Sun | Jun 26, 2022

Stormy repeat: NOAA predicts busy Atlantic hurricane season

Published:Wednesday | May 25, 2022 | 9:19 AM
This satellite image provided by the National Oceanic and Atmospheric Administration shows Hurricane Sam (center right) in the Atlantic Ocean, Monday, September 27, 2021. On Tuesday, May 24, 2022, federal meteorologists say the Atlantic should expect another extra busy hurricane season in 2022. (NOAA via AP, File)

Federal meteorologists are forecasting a record-shattering seventh straight unusually busy Atlantic hurricane season.

The National Oceanic and Atmospheric Administration predicted Tuesday that the summer in the Atlantic will produce 14 to 21 named storms, six to 10 becoming hurricanes and three to six turbo-charging into major hurricanes with winds greater than 110 miles per hour.

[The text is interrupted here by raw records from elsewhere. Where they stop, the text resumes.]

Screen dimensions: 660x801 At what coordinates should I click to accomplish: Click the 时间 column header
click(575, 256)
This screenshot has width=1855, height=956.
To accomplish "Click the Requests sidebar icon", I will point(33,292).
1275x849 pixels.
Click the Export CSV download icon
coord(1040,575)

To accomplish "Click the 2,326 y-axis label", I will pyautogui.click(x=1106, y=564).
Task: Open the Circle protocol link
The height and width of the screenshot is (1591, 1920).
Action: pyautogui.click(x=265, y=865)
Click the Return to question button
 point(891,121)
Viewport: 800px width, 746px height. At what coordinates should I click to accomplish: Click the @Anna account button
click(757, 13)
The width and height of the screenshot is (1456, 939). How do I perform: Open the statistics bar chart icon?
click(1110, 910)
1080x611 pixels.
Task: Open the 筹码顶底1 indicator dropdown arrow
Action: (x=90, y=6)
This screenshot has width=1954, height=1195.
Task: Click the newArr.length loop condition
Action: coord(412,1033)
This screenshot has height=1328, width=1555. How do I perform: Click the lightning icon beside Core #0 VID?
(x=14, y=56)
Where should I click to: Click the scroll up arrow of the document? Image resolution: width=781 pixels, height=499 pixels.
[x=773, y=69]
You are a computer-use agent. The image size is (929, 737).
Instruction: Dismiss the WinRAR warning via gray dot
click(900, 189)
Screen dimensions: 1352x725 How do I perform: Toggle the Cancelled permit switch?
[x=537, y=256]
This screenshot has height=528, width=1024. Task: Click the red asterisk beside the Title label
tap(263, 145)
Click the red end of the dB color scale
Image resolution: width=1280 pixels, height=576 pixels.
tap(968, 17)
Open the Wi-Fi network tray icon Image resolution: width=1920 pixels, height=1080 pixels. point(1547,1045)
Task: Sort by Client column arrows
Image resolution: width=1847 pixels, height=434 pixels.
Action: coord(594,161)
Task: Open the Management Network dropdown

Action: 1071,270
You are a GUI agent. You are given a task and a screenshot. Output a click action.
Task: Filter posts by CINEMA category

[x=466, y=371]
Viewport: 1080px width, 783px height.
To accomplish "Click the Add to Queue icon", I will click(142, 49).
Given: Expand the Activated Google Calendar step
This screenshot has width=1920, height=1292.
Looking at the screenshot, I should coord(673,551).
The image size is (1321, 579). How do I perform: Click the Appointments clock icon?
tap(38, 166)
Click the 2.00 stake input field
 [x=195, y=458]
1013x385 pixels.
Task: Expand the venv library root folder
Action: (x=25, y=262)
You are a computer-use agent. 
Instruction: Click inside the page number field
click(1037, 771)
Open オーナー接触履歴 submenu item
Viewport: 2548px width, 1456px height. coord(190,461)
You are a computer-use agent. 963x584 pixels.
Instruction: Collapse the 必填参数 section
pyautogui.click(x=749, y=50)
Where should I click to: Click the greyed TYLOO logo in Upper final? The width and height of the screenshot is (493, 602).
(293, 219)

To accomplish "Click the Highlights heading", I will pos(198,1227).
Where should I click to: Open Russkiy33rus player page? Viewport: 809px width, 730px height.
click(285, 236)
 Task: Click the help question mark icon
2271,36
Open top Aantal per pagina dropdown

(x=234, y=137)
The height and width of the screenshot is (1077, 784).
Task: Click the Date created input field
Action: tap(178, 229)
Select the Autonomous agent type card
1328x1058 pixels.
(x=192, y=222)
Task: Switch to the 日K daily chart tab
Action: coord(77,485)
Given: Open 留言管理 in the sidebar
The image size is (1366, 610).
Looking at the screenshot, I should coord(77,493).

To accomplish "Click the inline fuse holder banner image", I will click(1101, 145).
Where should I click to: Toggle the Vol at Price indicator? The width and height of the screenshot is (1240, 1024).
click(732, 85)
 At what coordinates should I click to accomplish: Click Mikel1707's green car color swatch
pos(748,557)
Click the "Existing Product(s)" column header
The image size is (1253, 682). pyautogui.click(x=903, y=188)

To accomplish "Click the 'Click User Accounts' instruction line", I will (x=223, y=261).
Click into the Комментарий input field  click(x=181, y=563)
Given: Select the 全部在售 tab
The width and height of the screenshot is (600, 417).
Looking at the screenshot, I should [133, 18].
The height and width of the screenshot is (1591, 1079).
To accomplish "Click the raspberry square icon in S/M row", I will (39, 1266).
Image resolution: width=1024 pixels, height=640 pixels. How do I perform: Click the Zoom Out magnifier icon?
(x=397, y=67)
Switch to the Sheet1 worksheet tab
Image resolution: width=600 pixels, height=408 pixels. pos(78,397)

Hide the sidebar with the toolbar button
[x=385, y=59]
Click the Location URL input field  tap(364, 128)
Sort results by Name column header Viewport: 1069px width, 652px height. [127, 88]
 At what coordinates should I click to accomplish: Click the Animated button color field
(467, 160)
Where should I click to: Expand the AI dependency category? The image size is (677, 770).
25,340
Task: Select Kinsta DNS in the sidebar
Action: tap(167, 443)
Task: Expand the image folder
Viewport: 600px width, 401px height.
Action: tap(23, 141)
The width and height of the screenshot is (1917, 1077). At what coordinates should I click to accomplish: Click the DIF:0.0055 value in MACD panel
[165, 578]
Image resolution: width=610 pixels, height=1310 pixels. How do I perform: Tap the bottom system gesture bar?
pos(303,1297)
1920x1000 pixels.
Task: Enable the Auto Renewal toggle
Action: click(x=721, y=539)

Even with normals shifting upwards to reflect more active storm seasons in recent decades, these predictions are above the 30-year average of 14 named storms, seven hurricanes and three major hurricanes.

The National Hurricane Center ran out of names for Atlantic storms in the last two years, with a record-setting 30 named storms in 2020 and 21 last year.

In the past five years, there have been more Category 4 and 5 hurricane landfalls in the United States than in the previous 50 years combined.

This hurricane season “is going to be similar to last year and given that you need only one bad storm to dramatically affect your life, if you fail to plan around this outlook, you're planning to fail,” NOAA Administrator Rick Spinrad told The Associated Press Tuesday.

“You can take this outlook to the bank literally when it looks to protecting your property.”

Every weather factor pointed to a busier season, said Matthew Rosencrans, lead hurricane season outlook forecaster for NOAA's Climate Prediction Center. He pointed to a multi-decade long trend to more storms in the Atlantic, an active monsoon season in West Africa, a La Nina — the natural and occasional cooling of parts of the equatorial Pacific that changes weather worldwide — and warmer than normal ocean temperatures, which scientists say are stoked by climate change.